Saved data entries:
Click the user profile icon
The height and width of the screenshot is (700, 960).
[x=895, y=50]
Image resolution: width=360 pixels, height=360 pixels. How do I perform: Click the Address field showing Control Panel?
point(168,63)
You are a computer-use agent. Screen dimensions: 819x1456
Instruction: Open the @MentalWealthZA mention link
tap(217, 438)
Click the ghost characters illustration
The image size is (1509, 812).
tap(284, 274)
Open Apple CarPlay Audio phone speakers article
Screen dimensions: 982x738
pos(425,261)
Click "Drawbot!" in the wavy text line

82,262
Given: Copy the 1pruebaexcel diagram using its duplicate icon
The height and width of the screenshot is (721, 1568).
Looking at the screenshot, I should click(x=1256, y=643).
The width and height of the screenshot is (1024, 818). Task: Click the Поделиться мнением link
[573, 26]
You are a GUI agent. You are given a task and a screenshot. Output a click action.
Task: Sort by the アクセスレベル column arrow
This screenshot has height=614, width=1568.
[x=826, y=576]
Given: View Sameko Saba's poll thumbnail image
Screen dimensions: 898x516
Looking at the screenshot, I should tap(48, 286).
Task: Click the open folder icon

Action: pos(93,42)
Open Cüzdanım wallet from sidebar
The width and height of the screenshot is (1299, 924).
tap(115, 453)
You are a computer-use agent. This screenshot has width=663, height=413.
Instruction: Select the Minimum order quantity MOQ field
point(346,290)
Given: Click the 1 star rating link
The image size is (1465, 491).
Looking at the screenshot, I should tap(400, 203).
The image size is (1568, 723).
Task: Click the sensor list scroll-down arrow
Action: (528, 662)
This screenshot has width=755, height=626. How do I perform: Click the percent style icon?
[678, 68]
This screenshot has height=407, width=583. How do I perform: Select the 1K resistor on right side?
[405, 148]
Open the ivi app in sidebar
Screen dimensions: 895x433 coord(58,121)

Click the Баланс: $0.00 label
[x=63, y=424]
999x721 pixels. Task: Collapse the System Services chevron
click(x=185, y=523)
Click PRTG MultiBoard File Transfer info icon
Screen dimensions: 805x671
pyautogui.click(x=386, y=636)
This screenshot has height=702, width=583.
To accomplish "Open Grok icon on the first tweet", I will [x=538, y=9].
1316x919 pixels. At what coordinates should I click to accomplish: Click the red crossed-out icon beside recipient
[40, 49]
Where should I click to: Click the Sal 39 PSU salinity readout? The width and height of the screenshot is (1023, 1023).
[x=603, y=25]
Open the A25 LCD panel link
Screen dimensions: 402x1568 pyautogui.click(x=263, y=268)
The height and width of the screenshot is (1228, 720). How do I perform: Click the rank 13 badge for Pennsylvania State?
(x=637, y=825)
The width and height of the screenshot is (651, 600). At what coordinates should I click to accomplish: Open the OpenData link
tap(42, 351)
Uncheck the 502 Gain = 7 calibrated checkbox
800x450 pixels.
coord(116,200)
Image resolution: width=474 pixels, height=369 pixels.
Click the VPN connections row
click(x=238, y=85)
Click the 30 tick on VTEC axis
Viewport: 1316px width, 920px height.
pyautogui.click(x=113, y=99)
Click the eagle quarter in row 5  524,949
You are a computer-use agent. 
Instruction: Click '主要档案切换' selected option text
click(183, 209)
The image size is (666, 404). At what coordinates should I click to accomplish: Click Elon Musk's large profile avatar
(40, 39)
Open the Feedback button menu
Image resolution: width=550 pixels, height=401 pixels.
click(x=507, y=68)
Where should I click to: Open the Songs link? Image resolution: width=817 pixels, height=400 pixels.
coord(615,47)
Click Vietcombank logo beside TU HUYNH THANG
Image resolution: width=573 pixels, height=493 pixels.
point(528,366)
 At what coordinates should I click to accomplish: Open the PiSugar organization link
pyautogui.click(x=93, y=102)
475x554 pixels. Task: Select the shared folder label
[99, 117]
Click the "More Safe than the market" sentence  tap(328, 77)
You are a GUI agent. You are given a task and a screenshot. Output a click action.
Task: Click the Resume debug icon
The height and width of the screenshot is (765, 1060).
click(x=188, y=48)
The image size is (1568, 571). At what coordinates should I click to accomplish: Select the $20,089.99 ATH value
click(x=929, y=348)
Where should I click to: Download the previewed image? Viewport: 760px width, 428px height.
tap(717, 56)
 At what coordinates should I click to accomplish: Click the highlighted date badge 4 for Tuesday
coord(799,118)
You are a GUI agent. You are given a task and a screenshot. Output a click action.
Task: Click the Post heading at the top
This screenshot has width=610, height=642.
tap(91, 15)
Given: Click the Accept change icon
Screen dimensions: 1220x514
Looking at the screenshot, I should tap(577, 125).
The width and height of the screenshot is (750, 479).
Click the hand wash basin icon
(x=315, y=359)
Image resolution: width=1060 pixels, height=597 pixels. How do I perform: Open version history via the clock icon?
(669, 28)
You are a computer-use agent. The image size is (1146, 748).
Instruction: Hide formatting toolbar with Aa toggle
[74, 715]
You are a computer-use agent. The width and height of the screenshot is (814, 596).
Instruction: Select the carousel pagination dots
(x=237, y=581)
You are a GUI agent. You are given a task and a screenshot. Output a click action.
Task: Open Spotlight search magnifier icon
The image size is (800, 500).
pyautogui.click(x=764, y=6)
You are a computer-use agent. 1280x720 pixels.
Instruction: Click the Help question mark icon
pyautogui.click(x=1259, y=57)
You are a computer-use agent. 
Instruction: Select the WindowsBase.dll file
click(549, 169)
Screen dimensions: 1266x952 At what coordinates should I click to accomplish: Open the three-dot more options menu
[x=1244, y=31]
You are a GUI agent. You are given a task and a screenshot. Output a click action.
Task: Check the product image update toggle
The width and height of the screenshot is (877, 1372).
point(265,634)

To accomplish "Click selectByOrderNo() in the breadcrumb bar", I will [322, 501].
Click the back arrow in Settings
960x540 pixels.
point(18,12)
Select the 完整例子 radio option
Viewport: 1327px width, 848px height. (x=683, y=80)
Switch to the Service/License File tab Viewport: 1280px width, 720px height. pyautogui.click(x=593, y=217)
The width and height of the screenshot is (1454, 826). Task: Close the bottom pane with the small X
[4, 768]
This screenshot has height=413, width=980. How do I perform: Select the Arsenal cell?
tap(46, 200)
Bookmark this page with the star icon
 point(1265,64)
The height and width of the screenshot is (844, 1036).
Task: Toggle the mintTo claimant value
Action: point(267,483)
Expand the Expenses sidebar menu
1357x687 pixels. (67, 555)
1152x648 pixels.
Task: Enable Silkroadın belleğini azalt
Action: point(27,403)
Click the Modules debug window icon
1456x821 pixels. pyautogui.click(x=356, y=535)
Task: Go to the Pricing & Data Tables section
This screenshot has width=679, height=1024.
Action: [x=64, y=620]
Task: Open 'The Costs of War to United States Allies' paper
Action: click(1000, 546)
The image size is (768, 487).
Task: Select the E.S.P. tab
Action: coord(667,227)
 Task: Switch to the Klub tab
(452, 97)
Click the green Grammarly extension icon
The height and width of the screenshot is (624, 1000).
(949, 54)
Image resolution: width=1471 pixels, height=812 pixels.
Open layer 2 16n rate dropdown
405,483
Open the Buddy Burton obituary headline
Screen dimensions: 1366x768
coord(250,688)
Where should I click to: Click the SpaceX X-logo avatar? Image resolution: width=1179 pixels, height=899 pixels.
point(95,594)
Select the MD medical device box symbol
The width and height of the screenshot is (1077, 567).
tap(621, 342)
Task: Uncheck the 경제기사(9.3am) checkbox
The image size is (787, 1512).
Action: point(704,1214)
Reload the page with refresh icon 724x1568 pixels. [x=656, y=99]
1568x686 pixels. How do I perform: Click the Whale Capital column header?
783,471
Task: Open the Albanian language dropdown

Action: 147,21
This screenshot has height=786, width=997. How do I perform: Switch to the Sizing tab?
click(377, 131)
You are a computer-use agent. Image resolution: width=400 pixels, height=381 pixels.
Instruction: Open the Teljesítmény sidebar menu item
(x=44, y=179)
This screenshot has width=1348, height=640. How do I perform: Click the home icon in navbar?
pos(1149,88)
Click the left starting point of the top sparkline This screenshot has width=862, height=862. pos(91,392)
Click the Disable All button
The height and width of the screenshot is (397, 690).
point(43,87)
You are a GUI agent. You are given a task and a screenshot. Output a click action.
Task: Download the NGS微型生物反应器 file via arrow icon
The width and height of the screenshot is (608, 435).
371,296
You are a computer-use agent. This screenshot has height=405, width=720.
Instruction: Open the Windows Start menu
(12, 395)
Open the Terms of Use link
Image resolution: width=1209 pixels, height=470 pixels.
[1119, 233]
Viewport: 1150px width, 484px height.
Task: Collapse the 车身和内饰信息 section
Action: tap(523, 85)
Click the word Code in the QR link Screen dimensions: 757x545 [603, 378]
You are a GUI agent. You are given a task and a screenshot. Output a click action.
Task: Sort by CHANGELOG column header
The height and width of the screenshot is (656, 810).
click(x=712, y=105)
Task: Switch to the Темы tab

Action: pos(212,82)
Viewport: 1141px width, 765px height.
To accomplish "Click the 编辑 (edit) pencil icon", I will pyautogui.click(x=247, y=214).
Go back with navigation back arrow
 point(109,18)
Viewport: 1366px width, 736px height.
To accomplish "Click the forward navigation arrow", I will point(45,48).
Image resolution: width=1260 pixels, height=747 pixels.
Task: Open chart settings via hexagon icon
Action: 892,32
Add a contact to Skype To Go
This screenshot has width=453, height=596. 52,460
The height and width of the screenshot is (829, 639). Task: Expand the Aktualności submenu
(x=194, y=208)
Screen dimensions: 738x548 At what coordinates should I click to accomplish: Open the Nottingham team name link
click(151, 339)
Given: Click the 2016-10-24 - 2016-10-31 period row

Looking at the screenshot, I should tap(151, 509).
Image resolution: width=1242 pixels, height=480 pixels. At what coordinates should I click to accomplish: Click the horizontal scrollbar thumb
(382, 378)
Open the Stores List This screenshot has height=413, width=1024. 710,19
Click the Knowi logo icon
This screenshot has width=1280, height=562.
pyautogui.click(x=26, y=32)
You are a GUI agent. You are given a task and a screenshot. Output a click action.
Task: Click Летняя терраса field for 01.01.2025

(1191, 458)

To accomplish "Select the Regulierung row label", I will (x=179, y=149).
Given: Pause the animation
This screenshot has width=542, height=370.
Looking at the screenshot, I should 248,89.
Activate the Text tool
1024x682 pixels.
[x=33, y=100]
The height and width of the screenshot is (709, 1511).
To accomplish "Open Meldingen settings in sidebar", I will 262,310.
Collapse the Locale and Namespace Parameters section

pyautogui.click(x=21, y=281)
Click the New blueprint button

● **Aim of the exercise**: Beginning at the top of the entries above, output each line exactly, and end with the line in which "You are a computer-use agent. Screen" appears.

● **Result of the exercise**:
Click the user profile icon
The height and width of the screenshot is (700, 960).
[x=895, y=50]
Image resolution: width=360 pixels, height=360 pixels. How do I perform: Click the Address field showing Control Panel?
point(168,63)
You are a computer-use agent. Screen dimensions: 819x1456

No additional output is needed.